> _TASK DIRECTIONS_
Put the lines from the one containing "will (814, 604)." through the end of the data items into a Markdown table with the columns Number and Record line, one row per line, skipping blank lines.

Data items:
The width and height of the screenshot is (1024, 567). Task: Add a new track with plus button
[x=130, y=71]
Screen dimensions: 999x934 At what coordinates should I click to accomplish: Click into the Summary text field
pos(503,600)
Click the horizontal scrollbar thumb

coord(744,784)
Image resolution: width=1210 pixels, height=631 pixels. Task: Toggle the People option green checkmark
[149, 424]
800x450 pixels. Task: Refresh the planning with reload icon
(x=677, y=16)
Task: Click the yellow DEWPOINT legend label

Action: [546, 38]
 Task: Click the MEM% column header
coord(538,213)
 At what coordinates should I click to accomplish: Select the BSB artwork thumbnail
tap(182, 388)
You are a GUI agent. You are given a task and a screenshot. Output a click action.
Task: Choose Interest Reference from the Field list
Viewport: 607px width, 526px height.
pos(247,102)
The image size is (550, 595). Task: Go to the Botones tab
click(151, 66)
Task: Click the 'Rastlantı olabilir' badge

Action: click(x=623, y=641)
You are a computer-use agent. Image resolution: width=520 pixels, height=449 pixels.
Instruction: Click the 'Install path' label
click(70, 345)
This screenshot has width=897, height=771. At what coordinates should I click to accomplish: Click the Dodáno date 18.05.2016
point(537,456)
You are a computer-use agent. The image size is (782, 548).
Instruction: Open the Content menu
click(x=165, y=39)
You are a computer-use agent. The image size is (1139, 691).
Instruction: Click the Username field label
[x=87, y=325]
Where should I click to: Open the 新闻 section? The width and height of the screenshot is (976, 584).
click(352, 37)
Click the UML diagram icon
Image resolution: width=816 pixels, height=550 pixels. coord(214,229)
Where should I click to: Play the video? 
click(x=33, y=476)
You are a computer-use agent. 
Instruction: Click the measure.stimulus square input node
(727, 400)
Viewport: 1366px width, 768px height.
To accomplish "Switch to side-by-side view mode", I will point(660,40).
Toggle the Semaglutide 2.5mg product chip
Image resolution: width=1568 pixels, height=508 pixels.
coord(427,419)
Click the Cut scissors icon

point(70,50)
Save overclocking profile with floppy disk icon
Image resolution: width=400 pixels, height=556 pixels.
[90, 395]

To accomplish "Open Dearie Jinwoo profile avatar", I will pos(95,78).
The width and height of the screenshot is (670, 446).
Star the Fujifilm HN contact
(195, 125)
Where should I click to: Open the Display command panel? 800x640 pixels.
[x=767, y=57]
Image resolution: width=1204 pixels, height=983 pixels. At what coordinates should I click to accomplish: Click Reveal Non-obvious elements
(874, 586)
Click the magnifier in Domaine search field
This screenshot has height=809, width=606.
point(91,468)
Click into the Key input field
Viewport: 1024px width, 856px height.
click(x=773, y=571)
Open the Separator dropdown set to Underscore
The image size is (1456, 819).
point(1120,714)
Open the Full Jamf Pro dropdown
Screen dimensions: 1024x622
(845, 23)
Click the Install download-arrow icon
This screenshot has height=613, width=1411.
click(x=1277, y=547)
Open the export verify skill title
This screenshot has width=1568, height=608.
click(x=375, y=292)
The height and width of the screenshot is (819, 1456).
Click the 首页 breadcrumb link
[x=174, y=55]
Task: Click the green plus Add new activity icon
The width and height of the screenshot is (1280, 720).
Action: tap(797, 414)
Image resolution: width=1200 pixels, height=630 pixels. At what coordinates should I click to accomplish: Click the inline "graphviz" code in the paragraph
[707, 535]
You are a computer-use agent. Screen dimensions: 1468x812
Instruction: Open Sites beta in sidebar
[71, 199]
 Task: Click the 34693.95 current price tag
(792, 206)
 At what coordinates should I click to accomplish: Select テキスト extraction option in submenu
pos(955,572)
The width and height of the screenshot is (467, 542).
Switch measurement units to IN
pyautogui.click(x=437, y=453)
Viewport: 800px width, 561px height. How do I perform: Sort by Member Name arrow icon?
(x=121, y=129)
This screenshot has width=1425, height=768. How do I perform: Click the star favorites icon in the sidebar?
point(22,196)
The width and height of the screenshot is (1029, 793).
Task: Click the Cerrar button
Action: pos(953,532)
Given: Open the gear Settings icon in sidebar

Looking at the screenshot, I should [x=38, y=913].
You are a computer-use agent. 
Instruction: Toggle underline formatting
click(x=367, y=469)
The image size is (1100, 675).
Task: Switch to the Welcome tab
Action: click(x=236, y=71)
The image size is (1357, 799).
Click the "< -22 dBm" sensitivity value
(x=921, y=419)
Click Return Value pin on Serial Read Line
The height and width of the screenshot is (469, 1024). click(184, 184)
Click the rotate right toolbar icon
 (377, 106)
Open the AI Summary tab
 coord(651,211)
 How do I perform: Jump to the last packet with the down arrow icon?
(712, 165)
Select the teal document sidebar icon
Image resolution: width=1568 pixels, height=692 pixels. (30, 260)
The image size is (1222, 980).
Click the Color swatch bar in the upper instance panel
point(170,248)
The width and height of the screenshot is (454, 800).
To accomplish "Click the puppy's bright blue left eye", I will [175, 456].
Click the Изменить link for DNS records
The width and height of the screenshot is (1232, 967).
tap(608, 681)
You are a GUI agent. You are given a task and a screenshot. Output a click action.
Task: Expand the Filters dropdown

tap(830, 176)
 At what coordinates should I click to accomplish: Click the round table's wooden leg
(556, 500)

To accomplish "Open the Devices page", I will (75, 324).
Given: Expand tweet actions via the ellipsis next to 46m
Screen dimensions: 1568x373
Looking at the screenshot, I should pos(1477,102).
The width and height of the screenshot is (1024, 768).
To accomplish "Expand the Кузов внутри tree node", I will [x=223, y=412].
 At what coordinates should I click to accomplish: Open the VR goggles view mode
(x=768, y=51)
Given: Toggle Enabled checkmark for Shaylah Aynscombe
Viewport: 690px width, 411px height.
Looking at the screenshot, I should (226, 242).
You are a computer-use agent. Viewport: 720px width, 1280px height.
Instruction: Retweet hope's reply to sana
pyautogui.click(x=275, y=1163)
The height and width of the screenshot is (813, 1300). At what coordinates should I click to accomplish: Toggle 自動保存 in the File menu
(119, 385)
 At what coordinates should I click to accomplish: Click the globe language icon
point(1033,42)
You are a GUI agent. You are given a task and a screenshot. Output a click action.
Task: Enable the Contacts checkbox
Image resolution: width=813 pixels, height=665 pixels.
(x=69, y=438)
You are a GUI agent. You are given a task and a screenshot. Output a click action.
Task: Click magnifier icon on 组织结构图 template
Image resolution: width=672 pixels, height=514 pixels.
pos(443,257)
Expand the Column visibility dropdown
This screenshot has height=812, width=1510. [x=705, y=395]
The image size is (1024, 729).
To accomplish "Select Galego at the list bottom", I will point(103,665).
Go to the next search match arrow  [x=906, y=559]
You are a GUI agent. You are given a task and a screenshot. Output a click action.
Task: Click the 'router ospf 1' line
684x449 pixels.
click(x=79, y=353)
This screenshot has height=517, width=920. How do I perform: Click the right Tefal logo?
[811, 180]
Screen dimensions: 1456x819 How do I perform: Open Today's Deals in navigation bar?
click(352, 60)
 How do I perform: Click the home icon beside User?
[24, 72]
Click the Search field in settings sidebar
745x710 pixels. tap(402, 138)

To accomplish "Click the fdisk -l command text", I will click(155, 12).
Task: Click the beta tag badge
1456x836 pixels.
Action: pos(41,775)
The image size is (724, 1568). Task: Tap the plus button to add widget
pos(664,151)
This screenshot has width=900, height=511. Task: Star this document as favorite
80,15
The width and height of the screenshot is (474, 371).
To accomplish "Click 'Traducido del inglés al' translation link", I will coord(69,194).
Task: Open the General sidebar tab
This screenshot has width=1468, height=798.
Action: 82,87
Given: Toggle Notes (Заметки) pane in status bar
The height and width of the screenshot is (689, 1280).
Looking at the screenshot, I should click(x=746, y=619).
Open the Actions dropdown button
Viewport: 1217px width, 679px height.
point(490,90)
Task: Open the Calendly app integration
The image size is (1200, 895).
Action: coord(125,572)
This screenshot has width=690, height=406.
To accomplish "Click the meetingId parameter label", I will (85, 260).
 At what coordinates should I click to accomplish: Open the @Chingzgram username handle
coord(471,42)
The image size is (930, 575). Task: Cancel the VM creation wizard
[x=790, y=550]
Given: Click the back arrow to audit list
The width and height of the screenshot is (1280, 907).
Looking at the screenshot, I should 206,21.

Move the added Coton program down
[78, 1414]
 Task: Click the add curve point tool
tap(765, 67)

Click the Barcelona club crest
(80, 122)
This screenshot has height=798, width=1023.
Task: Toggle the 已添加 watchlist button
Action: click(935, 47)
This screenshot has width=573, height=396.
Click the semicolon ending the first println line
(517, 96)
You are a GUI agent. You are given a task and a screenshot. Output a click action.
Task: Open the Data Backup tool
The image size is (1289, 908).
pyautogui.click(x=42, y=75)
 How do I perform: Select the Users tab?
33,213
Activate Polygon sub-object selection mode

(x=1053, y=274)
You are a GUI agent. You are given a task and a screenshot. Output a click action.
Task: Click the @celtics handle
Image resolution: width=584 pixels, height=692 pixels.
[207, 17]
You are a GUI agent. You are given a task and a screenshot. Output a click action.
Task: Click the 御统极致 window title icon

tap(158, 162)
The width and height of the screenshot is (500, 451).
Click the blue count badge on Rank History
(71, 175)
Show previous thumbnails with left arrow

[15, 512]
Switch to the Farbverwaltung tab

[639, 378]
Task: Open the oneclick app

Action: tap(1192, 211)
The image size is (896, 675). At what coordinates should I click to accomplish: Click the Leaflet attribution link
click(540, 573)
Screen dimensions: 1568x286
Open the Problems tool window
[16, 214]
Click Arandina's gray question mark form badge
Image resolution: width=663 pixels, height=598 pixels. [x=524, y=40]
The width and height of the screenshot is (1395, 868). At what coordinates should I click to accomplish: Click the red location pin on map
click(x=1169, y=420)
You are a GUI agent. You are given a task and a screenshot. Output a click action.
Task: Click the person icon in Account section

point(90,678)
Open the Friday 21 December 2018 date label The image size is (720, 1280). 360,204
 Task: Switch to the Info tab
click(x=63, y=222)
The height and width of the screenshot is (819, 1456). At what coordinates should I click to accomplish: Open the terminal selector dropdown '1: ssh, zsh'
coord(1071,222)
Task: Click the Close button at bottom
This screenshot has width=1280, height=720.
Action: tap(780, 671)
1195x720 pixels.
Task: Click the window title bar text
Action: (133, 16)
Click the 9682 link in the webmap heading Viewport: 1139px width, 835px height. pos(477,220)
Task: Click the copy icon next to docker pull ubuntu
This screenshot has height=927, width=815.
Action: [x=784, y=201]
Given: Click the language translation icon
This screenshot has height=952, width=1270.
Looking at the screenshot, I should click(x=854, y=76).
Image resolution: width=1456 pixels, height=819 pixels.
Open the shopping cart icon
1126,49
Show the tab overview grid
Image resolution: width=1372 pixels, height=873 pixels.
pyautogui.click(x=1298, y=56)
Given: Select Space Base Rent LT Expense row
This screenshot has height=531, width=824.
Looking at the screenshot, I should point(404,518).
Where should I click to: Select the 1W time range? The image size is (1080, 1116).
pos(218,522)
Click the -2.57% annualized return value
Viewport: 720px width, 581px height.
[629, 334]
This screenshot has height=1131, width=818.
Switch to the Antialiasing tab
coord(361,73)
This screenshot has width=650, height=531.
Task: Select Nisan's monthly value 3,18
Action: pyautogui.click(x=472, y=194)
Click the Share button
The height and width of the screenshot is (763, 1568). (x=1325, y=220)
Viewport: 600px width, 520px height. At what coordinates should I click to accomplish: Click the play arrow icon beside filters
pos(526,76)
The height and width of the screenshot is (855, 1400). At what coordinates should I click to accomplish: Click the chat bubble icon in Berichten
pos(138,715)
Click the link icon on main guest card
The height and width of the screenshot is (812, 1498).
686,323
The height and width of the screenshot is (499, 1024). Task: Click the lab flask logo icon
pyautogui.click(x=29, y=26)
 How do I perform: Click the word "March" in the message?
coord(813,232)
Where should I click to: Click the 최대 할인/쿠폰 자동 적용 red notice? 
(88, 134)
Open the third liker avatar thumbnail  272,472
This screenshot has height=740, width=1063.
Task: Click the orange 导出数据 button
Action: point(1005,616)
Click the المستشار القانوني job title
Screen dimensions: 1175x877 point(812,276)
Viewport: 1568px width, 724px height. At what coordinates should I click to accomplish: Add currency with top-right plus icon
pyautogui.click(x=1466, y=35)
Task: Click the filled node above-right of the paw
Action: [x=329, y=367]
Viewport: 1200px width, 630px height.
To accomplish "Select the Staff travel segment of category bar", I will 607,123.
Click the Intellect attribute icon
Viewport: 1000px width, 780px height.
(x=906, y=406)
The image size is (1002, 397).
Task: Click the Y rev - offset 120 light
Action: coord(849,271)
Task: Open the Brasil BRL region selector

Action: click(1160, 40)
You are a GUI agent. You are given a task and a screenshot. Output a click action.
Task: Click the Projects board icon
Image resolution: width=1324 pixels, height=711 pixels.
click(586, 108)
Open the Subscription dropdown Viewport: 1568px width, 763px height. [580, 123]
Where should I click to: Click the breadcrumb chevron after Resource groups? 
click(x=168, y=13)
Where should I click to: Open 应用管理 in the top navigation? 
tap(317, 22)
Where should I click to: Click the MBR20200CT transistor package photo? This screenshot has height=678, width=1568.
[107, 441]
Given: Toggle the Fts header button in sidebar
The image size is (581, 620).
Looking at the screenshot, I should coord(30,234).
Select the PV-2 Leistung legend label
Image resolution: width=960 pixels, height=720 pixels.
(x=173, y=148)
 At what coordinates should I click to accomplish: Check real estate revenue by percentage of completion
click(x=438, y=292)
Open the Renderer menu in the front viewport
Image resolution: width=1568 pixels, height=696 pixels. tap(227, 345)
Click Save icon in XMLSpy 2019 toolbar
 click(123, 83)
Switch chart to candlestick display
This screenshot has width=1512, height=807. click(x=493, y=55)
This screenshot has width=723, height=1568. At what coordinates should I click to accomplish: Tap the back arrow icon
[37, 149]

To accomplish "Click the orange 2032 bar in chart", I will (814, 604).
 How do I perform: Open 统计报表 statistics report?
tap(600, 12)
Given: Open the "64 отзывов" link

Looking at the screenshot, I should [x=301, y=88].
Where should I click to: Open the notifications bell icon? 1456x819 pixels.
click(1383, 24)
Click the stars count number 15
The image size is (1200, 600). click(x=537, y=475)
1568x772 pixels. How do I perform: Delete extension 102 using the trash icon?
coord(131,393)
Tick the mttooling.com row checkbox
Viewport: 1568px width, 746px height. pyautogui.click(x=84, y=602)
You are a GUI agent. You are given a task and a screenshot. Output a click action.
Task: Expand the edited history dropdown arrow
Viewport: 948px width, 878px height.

> _RESULT BELOW_
| Number | Record line |
|---|---|
| 1 | To accomplish "Click the orange 2032 bar in chart", I will (814, 604). |
| 2 |  How do I perform: Open 统计报表 statistics report? |
| 3 | tap(600, 12) |
| 4 | Given: Open the "64 отзывов" link |
| 5 | Looking at the screenshot, I should [x=301, y=88]. |
| 6 | Where should I click to: Open the notifications bell icon? 1456x819 pixels. |
| 7 | click(1383, 24) |
| 8 | Click the stars count number 15 |
| 9 | The image size is (1200, 600). click(x=537, y=475) |
| 10 | 1568x772 pixels. How do I perform: Delete extension 102 using the trash icon? |
| 11 | coord(131,393) |
| 12 | Tick the mttooling.com row checkbox |
| 13 | Viewport: 1568px width, 746px height. pyautogui.click(x=84, y=602) |
| 14 | You are a GUI agent. You are given a task and a screenshot. Output a click action. |
| 15 | Task: Expand the edited history dropdown arrow |
| 16 | Viewport: 948px width, 878px height. |